Would Marvin’s fears undercut his ability to sing?
He rose to the great occasion. It took a while, but soon he was soaring. Soon he was singing “Trouble Man.” He was Trouble Man—sexy and dangerous, gentle and sweet. He was flying high in a friendly sky, he was whispering “Mercy, mercy me,” warning us of the fate of our ecology, he was walking through the inner-city landscape of the blues. All this was fine. All this was cool. All this was well-mannered and mellow Marvin. But when the romantic Marvin emerged, and he broke into the opening strains of “Distant Lover,” pandemonium broke out. Women lost their minds. Their piercing screams shattered the night.
Marvin loved being loved—and I loved watching him drink in the adoration. I was thrilled.
The thrills increased when I heard the first notes of a song that Marvin had written for me, simply titled “Jan.” He had played me the song—a tribute to our enduring love—and hinted that he would perform it, but during several of the rehearsals he chose not to sing it. Until now, I wasn’t certain that he would.
I listened closely to every word of his spoken introduction:
“Here’s a new song I wrote,” he said, “a song about a little girl, really a beautiful youn
g lady. She asked me to write it, I promised her I would . . . it goes like this.”
Suddenly my excitement took a nosedive. I had never asked him to write it. He offered. I was disappointed that he told the audience that I asked him to write it. It took away some of the pleasure and the romance of it all. However, it remains one of my favorite songs to this day.
I understood that the presence of the Motown execs had affected him. Everyone pretended to like the song and that he wrote it for me, but they typically didn’t like reissues on any albums. They especially hated the fact that he had left Anna and was living with some young chick. So if he was going to write a song about the chick, it was only because the chick asked him to. No big deal.
But to me it was a huge deal. The fact that he was singing this song at a concert being recorded as a live album was confirmation of his commitment to me. This concert would become a historical document. But now that document would indicate that the song was my idea. I was completely humiliated. Yet the song was out there—and so were his feelings for me. At the same time, I hated being portrayed as an insecure teenage girl who had to beg her man to write a song for her. Of course I had wanted Marvin to compose such a song—what woman wouldn’t?—but I’d never made that request. I knew him well enough to know how he resented such requests.
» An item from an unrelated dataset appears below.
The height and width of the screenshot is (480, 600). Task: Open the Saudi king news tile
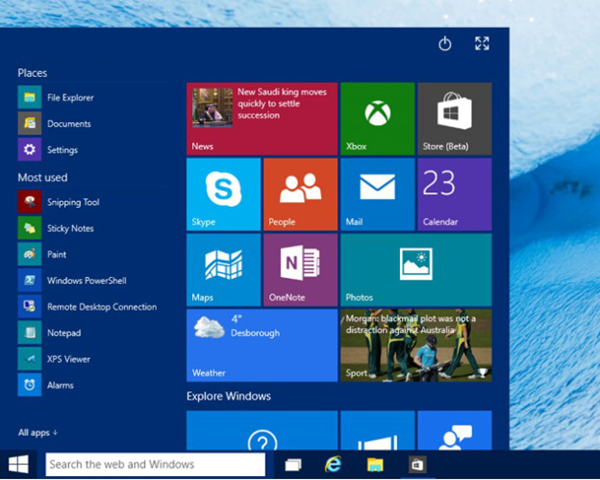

Thus it was with heavy equivocation that I heard him sing how Janis was his girl, how there was no one sweeter, how his life would be tragic without her, how she was unique and how he was her greatest fan.
The words got to me. His performance got to me. Throughout the show, my heart never stopped pounding. The longer he performed, the more confident he grew, the louder the response of his adoring fans. When it finally came time to do his current red-hot hit, just the opening guitar lick of “Let’s Get It On” was enough to drive the fans into a complete frenzy.